NB: I can't change the compiler from clang to gcc because it's not me but a distant server using clang 11. I also have already read this link but it is pretty old (2013), I would be surprised if things have not changed since then.

edit: Following the excellent answer of Peter Cordes I was able to make it work a little better:

uint32_t reverseBits(volatile uint32_t n) {
        uint32_t i = n;

    __asm__ (".intel_syntax noprefix\n"
            "xor rax,rax \n" 
            "inc rax \n"

       "myloop: \n"
            "shr %V0, 1 \n"
            "adc eax, eax \n"
            "jnc short myloop \n"
            "mov %V0, rax \n"
   
             ".att_syntax"
            : [i] "=r"(i));;
    
        return i;
    }

However two things:

1/ I had to change eax to rax as %V0 takes 64 bits (r13), which is weird because i should only account for 32 bits (uint32_t).

2/ I don't get the desired output:

input is :             00000010100101000001111010011100
output is:   93330624 (00000101100100000001110011000000)
expected:   964176192 (00111001011110000010100101000000)

NB: I tested "mov %V0, 1 \n" and rightfully get 1 as the output, which proves that the substitution somehow works.

Solution

I'm not aware of any good way to do this, I recommend AT&T syntax for GNU C inline asm (or dialect-alternatives add {%1,%0 | %0,%1} so it works both ways for GCC.) Options like -masm=intel don't get clang to substitute in bare register names the way they do for GCC.

(Update: clang 14 changes that: How to set gcc or clang to use Intel syntax permanently for inline asm() statements?)

How to generate assembly code with clang in Intel syntax? is about the syntax used for -S output, and unlike GCC it's not connected to the syntax for inline-asm input to the compiler. The behaviour of --x86-asm-syntax=intel hasn't changed: it still outputs in Intel syntax, and doesn't help you with inline asm.

You can abuse %V0 or %V[i] (instead of %0 or %[i]) to print the "naked" full-register name in the template https://gcc.gnu.org/onlinedocs/gcc/Extended-Asm.html#x86Operandmodifiers, but that sucks because it only prints the full register name. Even for a 32-bit int that picked EAX, it will print RAX instead of EAX.

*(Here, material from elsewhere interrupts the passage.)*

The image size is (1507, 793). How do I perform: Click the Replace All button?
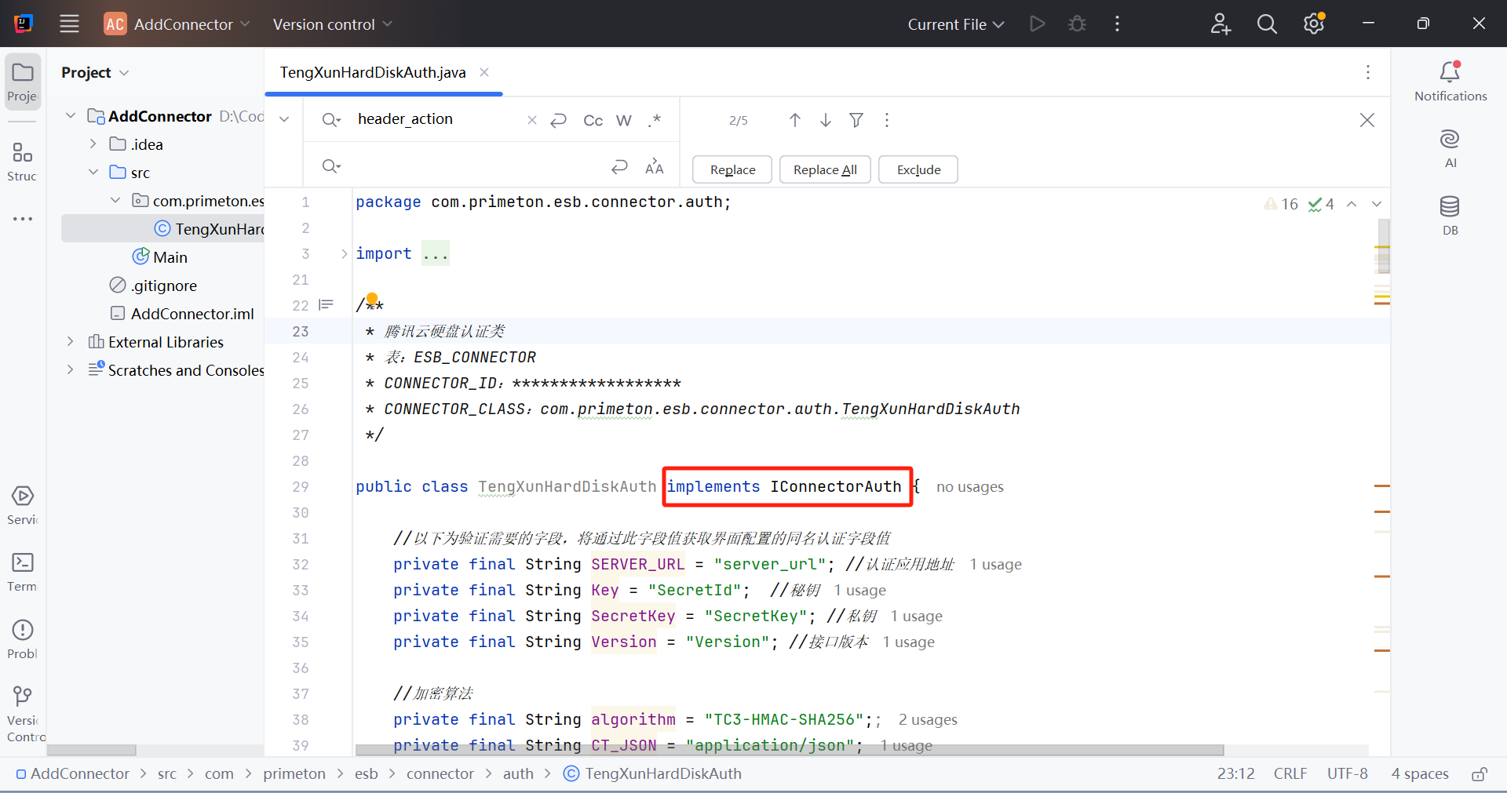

(It also doesn't work for "m" memory operands to get dword ptr [rsp + 16] or whatever compiler's choice of addressing mode, but it's better than nothing. Although IMO it's not better than just using AT&T syntax.)

Or you could pick hard registers like "=a"(var) and then just explicitly use EAX instead of %0. But that's worse and defeats some of the optimization benefit of the constraint system.

You do still need ".intel_syntax noprefix\n" in your template, and you should end your template with ".att_syntax" to switch the assembler back to AT&T mode to assemble the later compiler-generated asm. (Needed if you want your code to work with GCC! clang's built-in assembler doesn't merge your inline asm text into one big asm text file before assembling, it goes straight to machine code for compiler-generated instructions.)

Obviously telling the compiler it can pick any register with "=r", and then actually using your own hard-coded choices, will create undefined behaviour when the compiler picks differently. You'll step on the compilers toes and corrupt values it wanted to use later, and have it take garbage from the wrong registers as the output. IDK why you bothered to include that in your question; that would break in exactly the same way for AT&T syntax for the same fairly obvious reason.